December 3 marked the 30th anniversary of the Bhopal Gas Tragedy which claimed more than 10,000 lives. A film based on the incident releasing in theaters this week is certainly timely. Director Ravi Kumar’s Bhopal: A Prayer for Rain is an important film for sure, unfortunately it’s not a very well made one.

The film was shot five years ago, and the story of the struggle to get it in theaters would probably be more interesting than the film itself. The problem is, the film is neither a thriller, nor a detailed account of the event, nor an ethical rumination on the tragedy. It’s told through the eyes of a host of severely underdeveloped characters, including local journalist Motwani (played by Kal Penn), an American journalist (Misha Barton), a rickshaw driver turned factory worker (Rajpal Yadav), his wife (Tanisshtha) and Warren Anderson, the CEO of Union Carbide (played by Martin Sheen). All of these characters exist not to tell an interesting story, but to render one dimensional socio political context to the film.  

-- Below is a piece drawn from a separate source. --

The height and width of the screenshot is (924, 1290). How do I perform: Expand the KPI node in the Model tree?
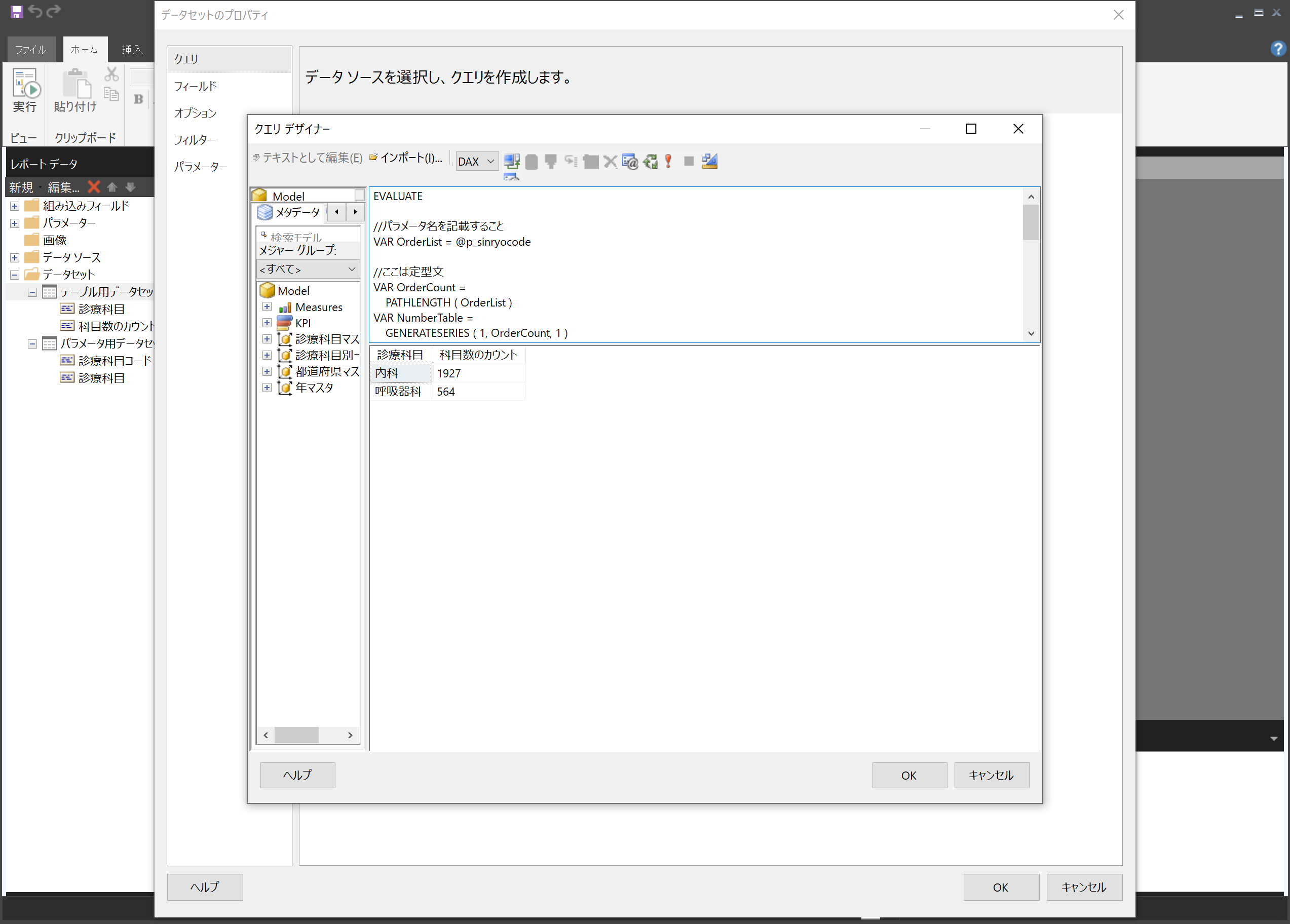[268, 322]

The film exists to become a powerful and evocative reminder of a ghastly event, but the filmmaking itself is not very accomplished to furnish those elements. The dialogue and the acting are unacceptably bad, and it makes the film look like a bad TV movie. The treatment ranges from melodramatic to over the top. The bad guys in the film are a tad unintentionally funny. Sheen’s Anderson makes the clichéd statements of how him being a businessman ranks above his humanity (or the lack of it), and that common diseases like malaria kill more Indians than little factory accidents. The music by Benjamin Wallfisch also doesn’t give much maturity to the film. The decision to sentimentalize things by telling the story from the POV of manipulative characters obscures some of the real horrors of the tragedy.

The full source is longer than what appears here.